En vertu de l'article 723-29 (N° Lexbase : L9713HEH), tel qu'institué par la loi du 12 décembre 2005, la surveillance judiciaire peut, en effet, être ordonnée pendant une durée qui ne peut excéder celle correspondant au crédit de réduction de peine ou aux réductions de peines supplémentaires dont elle a bénéficié et qui n'ont pas fait l'objet d'une décision de retrait. Grâce aux nouvelles dispositions, la juridiction régionale, visée à l'article 706-53-15 du Code de procédure pénale, pourra décider de prolonger les effets de la surveillance judiciaire, au-delà de la limite prévue par l'article 723-29, en plaçant la personne sous surveillance de sûreté pour une durée d'un an.
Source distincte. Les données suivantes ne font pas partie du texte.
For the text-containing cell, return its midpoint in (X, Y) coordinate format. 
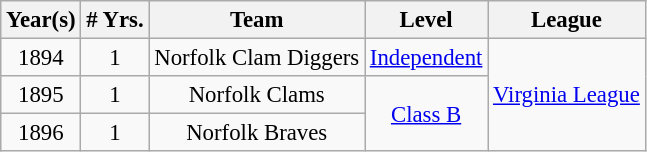
Norfolk Clams (257, 95)
Norfolk Clam Diggers (257, 58)
Team (257, 20)
League (566, 20)
1895 (41, 95)
Class B (426, 114)
1894 (41, 58)
Level (426, 20)
Norfolk Braves (257, 133)
1896 (41, 133)
Virginia League (566, 96)
Independent (426, 58)
# Yrs. (115, 20)
Year(s) (41, 20)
Concrètement, la prolongation ordonnée aura pour effet de porter la durée de la surveillance judiciaire à un an, au-delà de celle correspondant aux réductions de peine ou aux réductions de peines supplémentaires obtenues (C. pr. pén., art. 723-29).

La juridiction régionale sera saisie par le juge d'application des peines ou le procureur de la République six mois avant la fin de la surveillance judiciaire.

Le placement sous surveillance de sûreté ne pourra toutefois être ordonné, après une expertise médicale concluant à la "persistance de la dangerosité" du condamné, que dans les cas où : les obligations liées à l'inscription dans le fichier judiciaire national automatisé des auteurs d'infractions sexuelles ou violentes apparaissent insuffisantes pour prévenir la commission des crimes justifiant une rétention de sûreté ; et si le recours à une telle mesure constitue l'unique moyen de prévenir la commission de ces infractions, dont la probabilité est très élevée.

La surveillance de sûreté pourra être prolongée pour un an, et sans limites, dans les mêmes conditions et selon la même procédure. Enfin, si la personne, en faisant l'objet, méconnaît ses obligations, elle sera susceptible d'être placée en rétention de sûreté, les dispositions du dernier alinéa de l'article 706-53-19 du Code de procédure pénale pouvant, dans une telle hypothèse, recevoir application.

Quant au nouvel article 723-38 du Code de procédure pénale, il prend soin de préciser que, lorsque le placement sous surveillance électronique mobile a été prononcé dans le cadre d'une surveillance judiciaire, à l'encontre d'une personne relevant du champ d'application de la rétention de sûreté, cette mesure pourra être renouvelée aussi longtemps que la personne reste placée sous surveillance judiciaire ou sous surveillance de sûreté.

Enfin, l'article 1er, VII, de la loi du 25 février 2008 a rétabli l'article 763-8 du Code de procédure pénale, afin de prolonger tout ou partie des obligations auxquelles est astreinte une personne dans le cadre d'un suivi socio-judiciaire, au-delà de la durée prononcée par la juridiction de jugement et des limites prévues par l'article 131-36-1 du Code pénal (N° Lexbase : L0409DZ8), dès lors que le condamné est susceptible de faire l'objet d'une rétention de sûreté.

La juridiction régionale de la rétention de sûreté pourra décider de prolonger les effets d'un suivi socio-judiciaire, en plaçant l'intéressé sous une mesure de surveillance de sûreté pour une durée d'un an. La prolongation de cette mesure sera soumise aux mêmes conditions que celles prévues en cas de surveillance judiciaire ; en outre, le manquement aux obligations imposées pourrait conduire à un placement en rétention de sûreté.